Pfsense - Force All Computers to Pfsense's DNS Except for a Few IPs?

I would love to figure out how to force all computers on my network to use Pfsense’s DNS except for a few IPs.

So, far, I have setup a firewall rule to allow DNS queries to the Pfsense box. Then, below that rule, I have a rule that blocks all other DNS queries. Then, I have a NAT port forward that redirects those DNS queries that weren’t pointed to the Pfsense box to the Pfsense box so they have to use the DNS server of the Pfsense box. That all works. However, I cannot figure out how to make exceptions. I have tried putting firewall rules for the exceptions above the firewall block rule, but I haven’t been able to get it to work.

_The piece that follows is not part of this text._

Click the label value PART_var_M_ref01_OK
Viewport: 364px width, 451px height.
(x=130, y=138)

Any help would be GREATLY appreciated.

Thank you!

You can use aliases for this. Define an alias for the IPs you want to whitelist. Then in the NAT and firewall rules, use that alias for the source address and invert it.

1 Like

I am guessing the exceptions are still being NAT’d so you would need to make sure they are excluded in your setup. You could create an identity NAT on top of your existing one that keeps the original source/destination IPs and ports the same for those devices.

1 Like

Thank you for the suggestions. I appreciate it!

For some reason, I can’t get the Firewall -> NAT -> Port Forward rules to allow me to set the source as a “Single host or alias”. It will let me set it to “Single host or alias”, but then it won’t let me define what that is in the box to the right. I can do it just fine in the Firewall rules section, but not in the NAT port forwarding section for some reason. Any ideas?

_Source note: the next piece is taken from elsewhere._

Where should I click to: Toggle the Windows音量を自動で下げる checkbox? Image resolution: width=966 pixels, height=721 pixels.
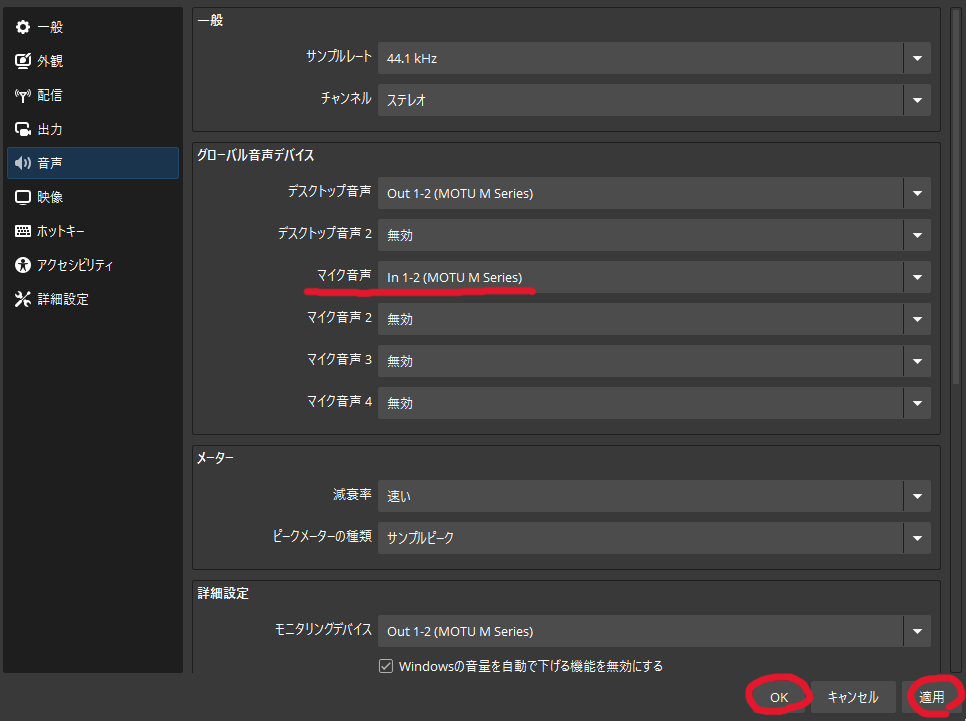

This seems to work on mine. You have to do this in NAT or it won’t work.


I use firewall rules to block certain devices (especially Chromecasts) from automatically using Google DNS and forcing them to use my Pi-hole server for DNS. In your case, however, have you tried just assigning the devices in question their DNS server(s) using static DHCP mappings?

O.K. I FINALLY got it working. It seems my problem was that Safari in Mac OS wouldn’t allow me to edit the “Address/mask” field like FredFerrell is showing highlighted above. So, I had to move over to an old version of Chrome to be able to do it from my Raspberry Pi (I couldn’t do it from current versions of Brave or Chrome due to a “NET::ERR_CERT_REVOKED” error that I kept getting. I never did find away around that other than going to the RPi). I also set up an alias of excepted IPs and inverted them as suggested by paolo above. I had some learning to do on both the inversion & aliases, but once I understood them, that is TOTALLY the way to go! :slight_smile:

Thank you all so much! I REALLY appreciate the help!


Open the site in Safari. Enable the option to view the certificate, then drag the certificate to your desktop. Open Keychain Access, then drag the certificate into System and choose to allow it. After that, the REVOKED message should go away (if not immediately, try rebooting).

Thank you! I updated the box & re-issued the self-signed cert, and that finally fixed it.